There's no sign of the place near the Drawing Room, the hotel's cocktail bar with its towering wall of hand-labeled brown bottles, or down a gently sloping ramp that leads outside. A chocolate-colored wooden hostess stand eventually pops into view, but there's still no restaurant visible. Finally, once your toes are nearly in the hotel's pool out back, you round a corner to find the copper-hued refuge with a thumping, slow-paced soundtrack and Eames-inspired leather chairs hugging thick walnut tables set with translucent chopsticks.

It seems almost too laid-back for the revered Iron Chef star known for wearing a pointy goatee and samurai garb in the kitchen. The 59-year-old Morimoto has gracefully become a culinary celebrity and a revered chef while not alienating those who usually sneer at the former description.

Born in Hiroshima and trained under sushi and kaiseki masters, Morimoto left Japan for the United States in the mid-1980s. Here he began developing his now-signature cuisine that blends Japanese ingredients and techniques with American showmanship. It continues to appear in dishes like tuna pizza -- a crisped flour tortilla layered with the raw fish, a pungent anchovy aioli, and jalapeño rings. He first appeared on the (far superior) Japanese Iron Chef in the mid-'90s when he was also executive chef at Nobu in New York City. Since then, he's opened nearly a dozen eponymous restaurants spanning Boca Raton to Mumbai. His latest 200-seat effort, Morimoto South Beach, opened here in early October, and the chef was on hand to christen it by slicing into a 120-foot sushi roll.

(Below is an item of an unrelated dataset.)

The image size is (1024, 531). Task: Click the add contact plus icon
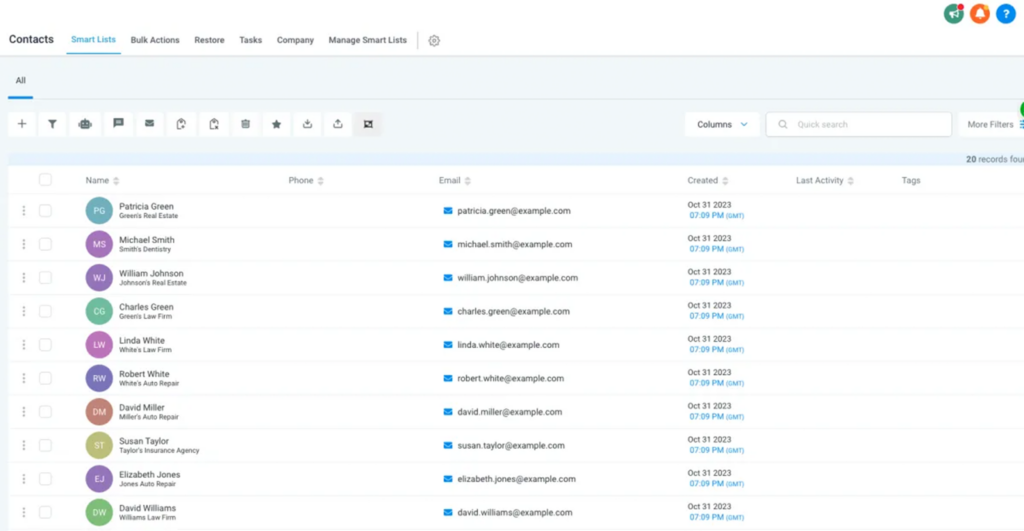[22, 124]
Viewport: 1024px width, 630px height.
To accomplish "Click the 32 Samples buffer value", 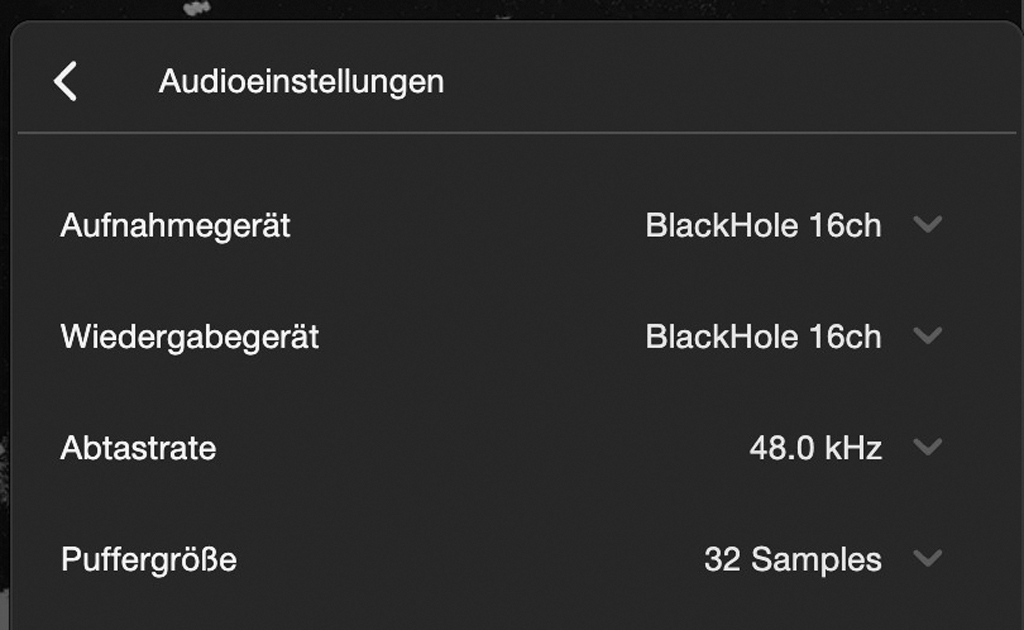I will pos(792,559).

All of this comes at a premium, and Morimoto's precise fare seems always paired with the question "Is it worth it?" By many accounts from Napa to Tribeca, the $100-plus omakase menus are a value for the price. That same menu is available here, at last check, for $140. But within the sprawling, six-page à la carte menu that covers raw and hot appetizers, noodles, sushi, and $95 cuts of American Wagyu, cost is not always an indicator of the best dishes.

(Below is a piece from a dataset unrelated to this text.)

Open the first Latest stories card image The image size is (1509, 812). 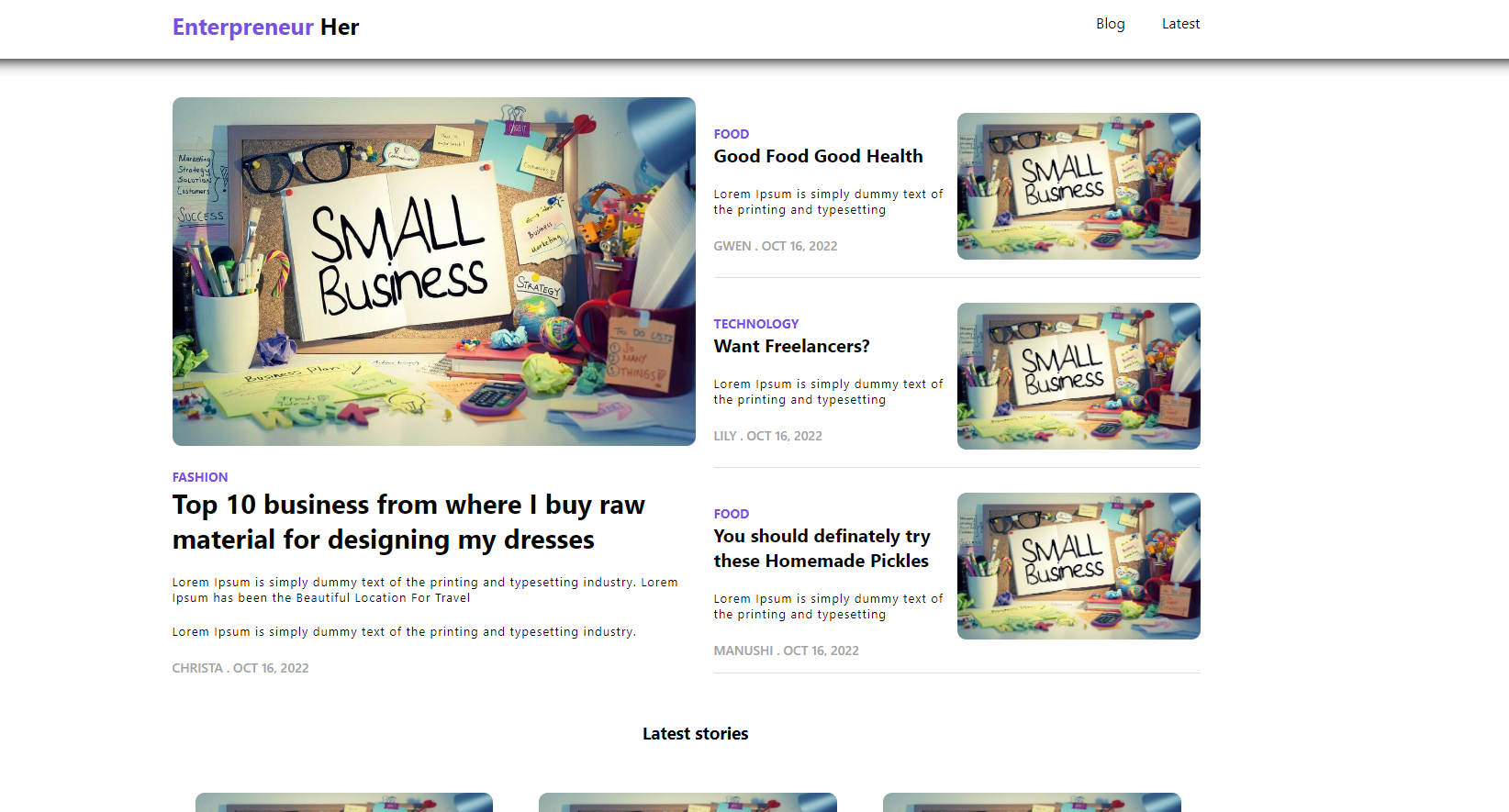coord(344,803)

Take, for instance, the unassuming $14 Iron Chef chicken noodle soup -- the same price as two pieces of flaky freshwater eel sushi. Based on a pitch-perfect shanton broth made with beef, chicken, and pork bones simmered for several hours, the dish boasts only toothsome yet still slippery noodles and a few knots of buttery-soft flesh. But it's the kind of soup that could hook both fastidious, ramen-obsessed Japanese lunch crowds and matzo ball soup enthusiasts who accept only Bubbe's recipe as canon.

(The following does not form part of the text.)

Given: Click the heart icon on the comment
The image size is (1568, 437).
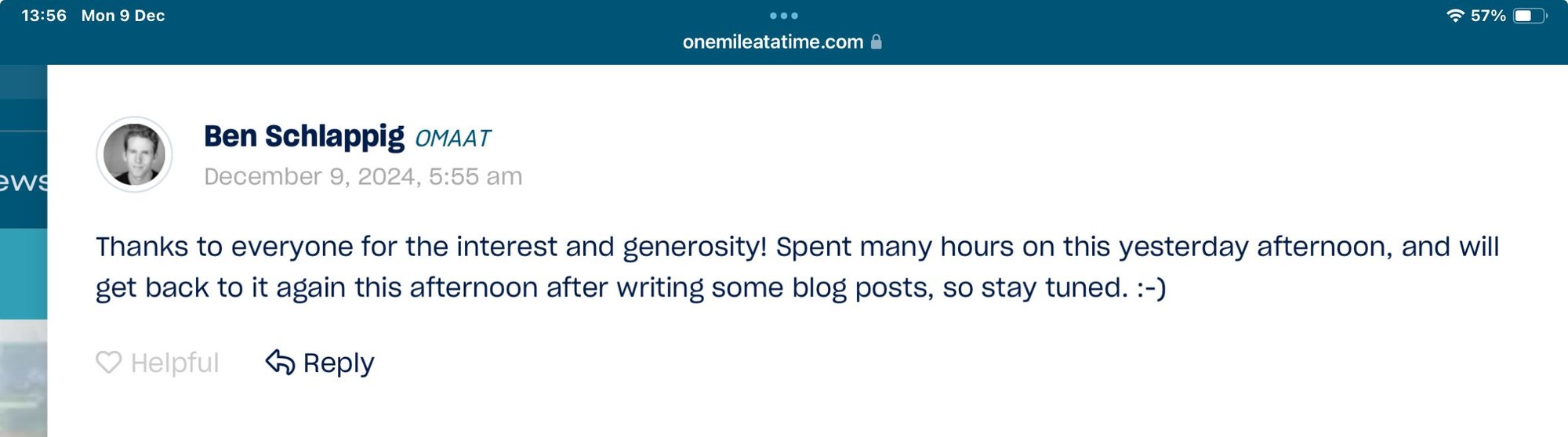Looking at the screenshot, I should click(x=108, y=363).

On the flip side rests the luxe but promising-sounding foie gras chawanmushi. The savory egg custard is rich with the liver's fatty minerality, but a thin layer of some transparent jelly gives the otherwise cloud-like cream a snotty consistency and appearance. Without it, the simple dish -- also topped with a juicy brunoise of crisped duck breast and fresh-grated wasabi -- would've been a stunner.

Though Morimoto is sometimes best known for his hot creations, his sushi merits attention. Plump, sweet, bouncy little grains of rice are rolled up in a handful of America's favorite bastardizations, but also with hard-to-find Japanese specialties such as kanpyo -- sweet deep-orange slivers of a dried Japanese squash -- and sticky plum paste inside minty shiso leaves that pop with spicy hits of cinnamon. One of the only other places to sample such traditional maki in Miami is Michio Kushi's Japanese market on the 79th Street Causeway.

The best option for sampling the sushi bar, which is all but hidden behind a row of banquettes and hourglass-shaped orange lights, is the chirashi. A sphere with its top fifth sliced off is piled with sushi rice, sprinkled with sesame seeds, and generously topped with bright cubes of fatty tuna, raw and smoked salmon, and firm bits of briny, shiny-skinned shad and amberjack. There are also plump, sweet shrimp with fried heads, glimmering orange-pink bulbs of salmon eggs that burst with a salty pop, and cake-like cubes of perfectly cooked egg.

Unfortunately, the toro tartare's dramatic presentation didn't mean success. The frosted glass plate inlaid with finely minced tuna was consistently fishy. The five lines of condiments -- the best combination was the umami-packed seaweed paste with eye-watering fresh wasabi and crunchy little rice cracker bits -- saved the dish. The uni carbonara, meanwhile, came with just one visible lobe of the bright, bristly Hokkaido sea urchin roe, whose delicate, oceanic flavor was lost among a tangle of noodles and a luxurious bacon-infused cream sauce.

An unassuming conch takoyaki puts a delightful Florida spin on the classic Japanese grab-and-go dish usually made with ground octopus. Four golf-ball-size cakes that spend just enough time cooking are crisp and pleasantly browned outside and creamy but warm inside. They arrive squiggled with pinkish spicy mayonnaise and sprinkled with cured, dried bonito flakes called katsuobushi that squirm in the heat.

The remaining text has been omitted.